From Deutsche Bank’s Jim Reid
The recovery from the lows after Bullard spoke yesterday is another reminder how addicted markets still are to liquidity. Indeed in today’s pdf we reprint and update a table from our 2014 Outlook showing the various phases of the Fed’s balance sheet expansion and pausing over the last 5-6 years and its impact on equities and credit. We have found that the relationship broadly works best with markets pricing in the Fed balance sheet move just under 3 months in advance. We’ve also included our oft-used chart of the Fed balance sheet vs the S&P 500 to help demonstrate this. So end July / early August 2014 was always the time that this relationship suggested markets should enter a new more difficult phase.

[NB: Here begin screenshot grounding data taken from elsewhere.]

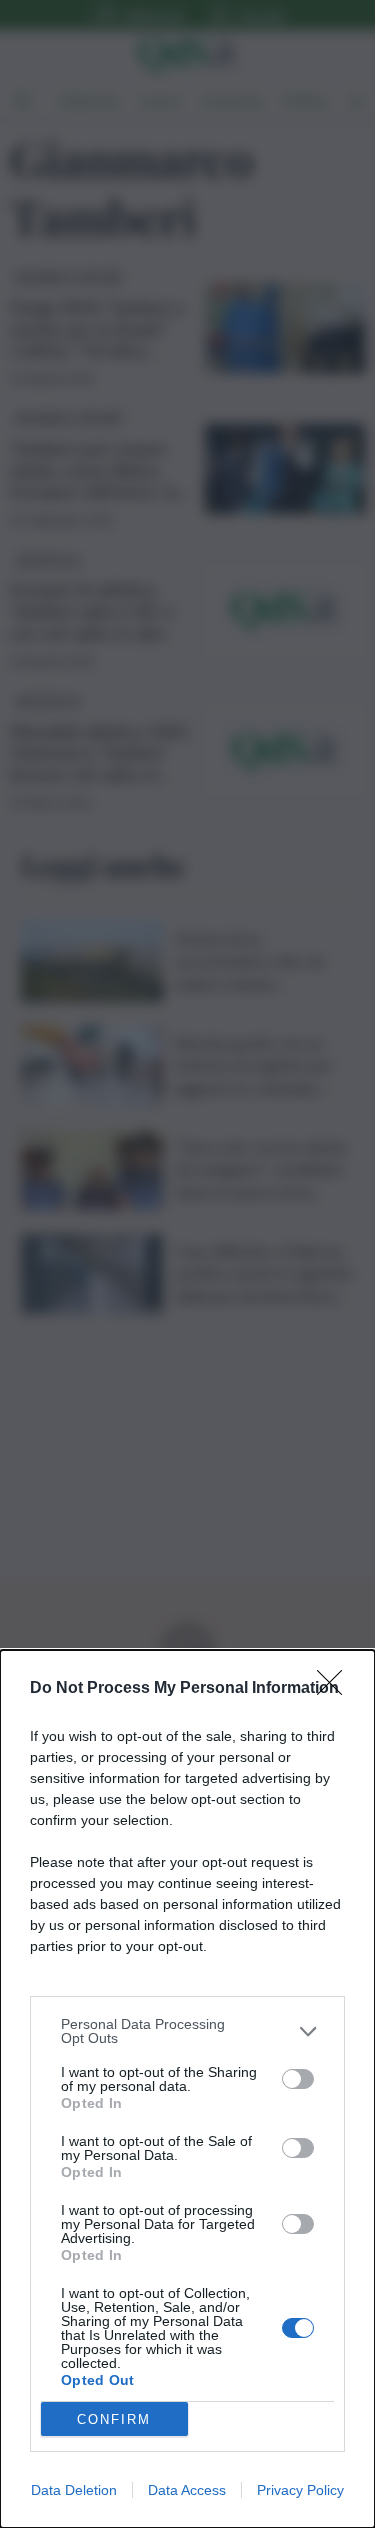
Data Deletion (74, 2490)
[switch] (298, 2079)
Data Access (187, 2490)
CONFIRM (114, 2419)
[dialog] (187, 2089)
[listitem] (187, 2031)
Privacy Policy (300, 2490)
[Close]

With this lag, the table rather neatly shows the pulsing reaction of credit and equities to the growth and pauses in the growth of the Fed balance sheet around the Lehman demise, QE1, QE2 and QE3. After the initial emergency expansion of the Fed balance sheet in 08 where risk assets still declined (they would have declined much much more without it) we have alternated between aggressive balance sheet growth and large to huge risk-on on one hand, and small balance sheet run-off and risk-off on the other. This period post the end of July is just the latest evidence that this pattern is real. So we still think central bankers hold the key to markets going forward and there seems to be a hint of change in the Fed.